Motion Accorded Priority
Mr ANOULACK CHANTHIVONG (Macquarie Fields) (15:57): This motion accorded priority is not about wages; it is about hypocrisy and double standards. Those opposite want to talk about wages in this Chamber. They should be talking outside the Chamber about the TAFE workers, the teachers and support staff, who were sacked under this Government. Let us talk about the wages of these 5,600 TAFE teachers and support staff who were employed to train our young people in the skills they need to get jobs. If those young people cannot get the skills training they cannot earn a proper wage. Those opposite talk about wages in this place, while they should be talking outside the Chamber about the wages of the TAFE teachers and support staff and the public servants who have been sacked. Those opposite have taken away the wages of these sacked TAFE teachers and support staff and the public servants.
At a time when the cost of living is spiralling out of control, this Government's wages policy is making life harder for the people of New South Wales.
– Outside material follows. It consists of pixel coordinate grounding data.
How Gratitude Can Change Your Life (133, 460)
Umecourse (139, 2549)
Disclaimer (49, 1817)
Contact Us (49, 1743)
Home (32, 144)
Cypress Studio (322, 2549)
This Government has increased the tolls on every road we travel on and has sacked public servants. This Government has privatised services and sold off everything that this State owns, which has led to a drop in State government income from these public assets which was used to pay the wages of frontline staff. We know that assets can only be sold once, but this Liberal-Nationals Government thinks it can sell assets 1,000 times while at the same time funding frontline staff. In fact, our frontline staff will get nothing from this Government.
The biggest winners from this Government's wages policy are the lobbyists, the lurk merchants, the spin doctors and the thousands of consultants that this Government has paid to promote the spin that somehow this Government is doing well for the workers of New South Wales. We know that our well-to-do public servants do not get the low wage rises given to our frontline workers. Those public servants do not get wage increases of 2 to 3 per cent; instead, they get wage increases of 10, 15 or 18 per cent—pretty big increases, I would have thought. But those opposite talk about wages while forgetting about the most important workers, who deserve to earn good wages, that is, the frontline staff who support essential services in our health system, our TAFEs and our education system. In talking about wages, those opposite are displaying nothing but blank hypocrisy, double standards and a lack of a sense of reality about what is happening in the real world. [Time expired.]